The Wireless History Foundation (WirelessHistoryFoundation.org) is set to launch Monday at a gala at the Drake Hotel in downtown Chicago.

The sold-out fundraiser, at $250 a plate, expects about 400 industry pioneers, supporters and executives from Motorola Inc., Nokia, AT&T Inc. and others. They will celebrate the first wireless network that started after the creation of the first cell phone, Motorola's DynaTac.

"This is the first time so many heavyhitters from the past, present and future of wireless will be in one room at one time," said Steve Kidera, spokesman for Arlington, Va.-based Consumer Electronics Association, which is co-hosting the event with the foundation.

The nonprofit foundation aims to preserve and promote the history of wireless telecommunications, including phones, pagers, public safety and private radio services, said Kidera.

The foundation doesn't have a physical storefront yet and is just now building the Web site.
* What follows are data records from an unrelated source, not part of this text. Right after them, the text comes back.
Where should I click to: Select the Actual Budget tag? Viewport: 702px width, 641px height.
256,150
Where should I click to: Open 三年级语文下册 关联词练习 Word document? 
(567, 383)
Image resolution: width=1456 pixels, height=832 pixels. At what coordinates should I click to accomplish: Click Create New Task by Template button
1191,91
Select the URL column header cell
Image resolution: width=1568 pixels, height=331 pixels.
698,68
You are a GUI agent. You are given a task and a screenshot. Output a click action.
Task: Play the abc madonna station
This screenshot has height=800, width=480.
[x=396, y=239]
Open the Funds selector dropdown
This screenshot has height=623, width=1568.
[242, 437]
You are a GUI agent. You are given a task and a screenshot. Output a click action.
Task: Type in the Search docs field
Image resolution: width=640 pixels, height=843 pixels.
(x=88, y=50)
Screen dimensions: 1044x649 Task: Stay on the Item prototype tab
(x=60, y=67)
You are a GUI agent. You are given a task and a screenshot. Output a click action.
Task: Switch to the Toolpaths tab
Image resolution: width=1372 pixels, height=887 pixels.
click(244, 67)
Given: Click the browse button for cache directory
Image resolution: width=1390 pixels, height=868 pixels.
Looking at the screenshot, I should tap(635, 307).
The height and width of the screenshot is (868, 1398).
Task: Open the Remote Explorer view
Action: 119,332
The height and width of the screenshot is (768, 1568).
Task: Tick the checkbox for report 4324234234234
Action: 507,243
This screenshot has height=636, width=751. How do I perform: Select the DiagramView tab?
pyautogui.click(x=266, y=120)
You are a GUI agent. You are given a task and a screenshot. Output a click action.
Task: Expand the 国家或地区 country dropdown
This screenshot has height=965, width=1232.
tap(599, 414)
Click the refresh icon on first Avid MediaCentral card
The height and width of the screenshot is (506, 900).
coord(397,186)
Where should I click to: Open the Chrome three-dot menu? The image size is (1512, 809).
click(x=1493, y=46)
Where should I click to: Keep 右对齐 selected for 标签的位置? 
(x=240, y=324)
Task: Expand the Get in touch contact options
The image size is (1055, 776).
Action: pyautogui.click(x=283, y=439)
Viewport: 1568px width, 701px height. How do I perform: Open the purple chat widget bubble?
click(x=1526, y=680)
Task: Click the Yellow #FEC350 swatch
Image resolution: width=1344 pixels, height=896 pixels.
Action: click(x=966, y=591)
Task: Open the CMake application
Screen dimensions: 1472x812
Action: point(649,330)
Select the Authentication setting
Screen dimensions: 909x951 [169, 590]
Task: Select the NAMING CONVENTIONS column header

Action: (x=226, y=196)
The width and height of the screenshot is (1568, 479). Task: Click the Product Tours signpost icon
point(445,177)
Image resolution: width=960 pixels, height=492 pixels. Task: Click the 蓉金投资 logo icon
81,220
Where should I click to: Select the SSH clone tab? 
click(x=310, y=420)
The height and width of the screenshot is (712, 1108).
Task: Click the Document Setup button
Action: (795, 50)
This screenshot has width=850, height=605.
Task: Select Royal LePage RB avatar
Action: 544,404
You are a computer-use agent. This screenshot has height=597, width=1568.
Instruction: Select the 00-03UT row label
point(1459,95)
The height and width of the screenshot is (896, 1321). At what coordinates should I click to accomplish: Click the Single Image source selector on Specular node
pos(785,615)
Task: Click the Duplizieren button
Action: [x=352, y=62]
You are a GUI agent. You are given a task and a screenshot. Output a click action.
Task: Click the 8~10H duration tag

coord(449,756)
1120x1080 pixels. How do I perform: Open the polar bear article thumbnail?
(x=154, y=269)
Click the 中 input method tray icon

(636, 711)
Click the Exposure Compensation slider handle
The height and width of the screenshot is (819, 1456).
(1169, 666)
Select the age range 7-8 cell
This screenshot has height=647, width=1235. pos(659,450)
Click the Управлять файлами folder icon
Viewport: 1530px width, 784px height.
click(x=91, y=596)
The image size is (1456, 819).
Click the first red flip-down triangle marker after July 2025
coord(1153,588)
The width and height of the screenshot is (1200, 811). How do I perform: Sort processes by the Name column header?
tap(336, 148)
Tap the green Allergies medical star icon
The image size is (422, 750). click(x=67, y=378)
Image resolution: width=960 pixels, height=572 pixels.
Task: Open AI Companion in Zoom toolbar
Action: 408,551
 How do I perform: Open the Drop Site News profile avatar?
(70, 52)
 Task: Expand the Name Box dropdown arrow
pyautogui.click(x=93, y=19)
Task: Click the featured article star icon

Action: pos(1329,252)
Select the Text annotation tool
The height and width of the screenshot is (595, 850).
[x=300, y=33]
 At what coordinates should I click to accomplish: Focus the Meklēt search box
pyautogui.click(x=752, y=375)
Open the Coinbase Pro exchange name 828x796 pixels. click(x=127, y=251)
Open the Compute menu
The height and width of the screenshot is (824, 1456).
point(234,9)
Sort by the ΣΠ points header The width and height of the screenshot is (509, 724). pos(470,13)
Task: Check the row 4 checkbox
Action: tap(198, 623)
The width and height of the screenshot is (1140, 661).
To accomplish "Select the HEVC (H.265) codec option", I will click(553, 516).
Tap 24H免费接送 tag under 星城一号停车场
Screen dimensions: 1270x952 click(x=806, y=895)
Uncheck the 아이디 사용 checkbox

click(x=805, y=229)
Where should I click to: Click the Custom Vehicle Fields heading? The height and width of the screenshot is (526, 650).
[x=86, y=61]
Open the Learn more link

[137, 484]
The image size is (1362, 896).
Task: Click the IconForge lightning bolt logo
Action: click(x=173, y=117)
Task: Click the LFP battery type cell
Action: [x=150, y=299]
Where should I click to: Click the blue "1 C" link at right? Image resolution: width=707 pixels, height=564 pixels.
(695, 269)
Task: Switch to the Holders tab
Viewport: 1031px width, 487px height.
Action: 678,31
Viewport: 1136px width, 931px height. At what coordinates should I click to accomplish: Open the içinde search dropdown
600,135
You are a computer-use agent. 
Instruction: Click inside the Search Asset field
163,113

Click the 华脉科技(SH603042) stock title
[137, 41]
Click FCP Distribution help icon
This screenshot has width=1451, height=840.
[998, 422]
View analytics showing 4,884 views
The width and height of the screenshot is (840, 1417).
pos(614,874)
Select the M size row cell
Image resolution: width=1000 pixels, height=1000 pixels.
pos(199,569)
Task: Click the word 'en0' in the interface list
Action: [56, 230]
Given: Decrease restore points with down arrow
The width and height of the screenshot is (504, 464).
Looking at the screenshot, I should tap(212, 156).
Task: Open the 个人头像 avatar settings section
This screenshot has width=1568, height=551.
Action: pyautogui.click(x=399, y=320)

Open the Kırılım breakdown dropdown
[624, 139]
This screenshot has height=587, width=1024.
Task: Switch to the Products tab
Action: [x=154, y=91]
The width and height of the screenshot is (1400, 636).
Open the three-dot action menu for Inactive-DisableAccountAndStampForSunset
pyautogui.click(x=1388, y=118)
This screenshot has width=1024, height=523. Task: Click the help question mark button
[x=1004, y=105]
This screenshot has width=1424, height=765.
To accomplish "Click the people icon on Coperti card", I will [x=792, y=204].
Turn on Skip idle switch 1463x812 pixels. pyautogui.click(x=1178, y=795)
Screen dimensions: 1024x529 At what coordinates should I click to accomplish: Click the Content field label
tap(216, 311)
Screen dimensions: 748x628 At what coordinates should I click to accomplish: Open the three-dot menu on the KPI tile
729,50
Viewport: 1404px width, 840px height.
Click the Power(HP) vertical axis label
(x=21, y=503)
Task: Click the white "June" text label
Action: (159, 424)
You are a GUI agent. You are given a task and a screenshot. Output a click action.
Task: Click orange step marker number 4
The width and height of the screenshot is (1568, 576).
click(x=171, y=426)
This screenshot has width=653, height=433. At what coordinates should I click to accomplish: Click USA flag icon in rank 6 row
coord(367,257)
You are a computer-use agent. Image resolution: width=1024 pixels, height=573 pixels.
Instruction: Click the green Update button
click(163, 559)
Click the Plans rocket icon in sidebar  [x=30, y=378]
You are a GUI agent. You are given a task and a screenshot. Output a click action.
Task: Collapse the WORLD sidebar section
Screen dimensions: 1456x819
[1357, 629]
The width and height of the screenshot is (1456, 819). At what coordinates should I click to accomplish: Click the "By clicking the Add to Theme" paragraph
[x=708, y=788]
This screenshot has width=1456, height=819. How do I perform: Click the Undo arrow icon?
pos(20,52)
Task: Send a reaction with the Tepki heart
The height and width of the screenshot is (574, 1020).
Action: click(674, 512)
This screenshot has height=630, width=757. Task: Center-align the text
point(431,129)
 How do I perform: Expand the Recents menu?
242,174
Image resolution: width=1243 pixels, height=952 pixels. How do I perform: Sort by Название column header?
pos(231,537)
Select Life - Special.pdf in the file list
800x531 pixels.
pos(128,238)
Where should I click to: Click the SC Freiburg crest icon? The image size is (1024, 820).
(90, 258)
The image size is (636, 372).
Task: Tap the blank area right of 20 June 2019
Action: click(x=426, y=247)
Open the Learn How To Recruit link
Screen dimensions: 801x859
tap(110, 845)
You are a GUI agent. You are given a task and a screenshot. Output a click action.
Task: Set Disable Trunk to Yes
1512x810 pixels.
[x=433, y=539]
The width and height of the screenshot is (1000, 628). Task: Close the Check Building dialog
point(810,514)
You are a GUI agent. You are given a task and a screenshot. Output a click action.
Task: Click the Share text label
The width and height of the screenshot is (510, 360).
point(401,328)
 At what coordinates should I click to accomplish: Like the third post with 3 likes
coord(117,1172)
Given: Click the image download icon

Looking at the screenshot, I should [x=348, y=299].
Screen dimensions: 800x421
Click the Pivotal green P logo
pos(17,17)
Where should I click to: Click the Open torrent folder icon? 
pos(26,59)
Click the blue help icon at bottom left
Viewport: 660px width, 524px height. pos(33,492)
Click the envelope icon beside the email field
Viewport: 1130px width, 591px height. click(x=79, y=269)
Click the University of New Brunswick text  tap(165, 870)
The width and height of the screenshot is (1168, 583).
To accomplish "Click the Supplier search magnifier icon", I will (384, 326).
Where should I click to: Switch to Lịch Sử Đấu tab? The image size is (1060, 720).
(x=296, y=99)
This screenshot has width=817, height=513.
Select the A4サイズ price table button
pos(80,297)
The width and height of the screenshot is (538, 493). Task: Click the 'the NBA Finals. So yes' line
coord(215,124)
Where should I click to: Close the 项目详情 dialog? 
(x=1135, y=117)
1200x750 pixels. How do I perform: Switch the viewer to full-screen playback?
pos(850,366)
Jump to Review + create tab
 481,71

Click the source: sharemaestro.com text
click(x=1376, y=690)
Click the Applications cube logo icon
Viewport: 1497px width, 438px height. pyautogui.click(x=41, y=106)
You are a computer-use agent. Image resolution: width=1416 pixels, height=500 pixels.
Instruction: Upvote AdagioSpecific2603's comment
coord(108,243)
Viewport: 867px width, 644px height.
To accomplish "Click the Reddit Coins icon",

But the group soon hopes to offer a virtual museum with resources for everyone, including researchers, students and teachers, he said.

More than 35 years ago, a team of Motorola engineers began their work that led to the creation of the DynaTac, the first portable wireless phone, affectionately called "The Brick" because of its heavy, large size.

Last year, that DynaTac team was honored for the first time at a ceremony in Chicago hosted by GlobalSpec, a search engine and e-publisher serving the engineering, manufacturing and related scientific and technical sectors.

"If we don't make products that help people, then we've failed," Marty Cooper, former Motorola director of research and development who formed the DynaTac team, said last year.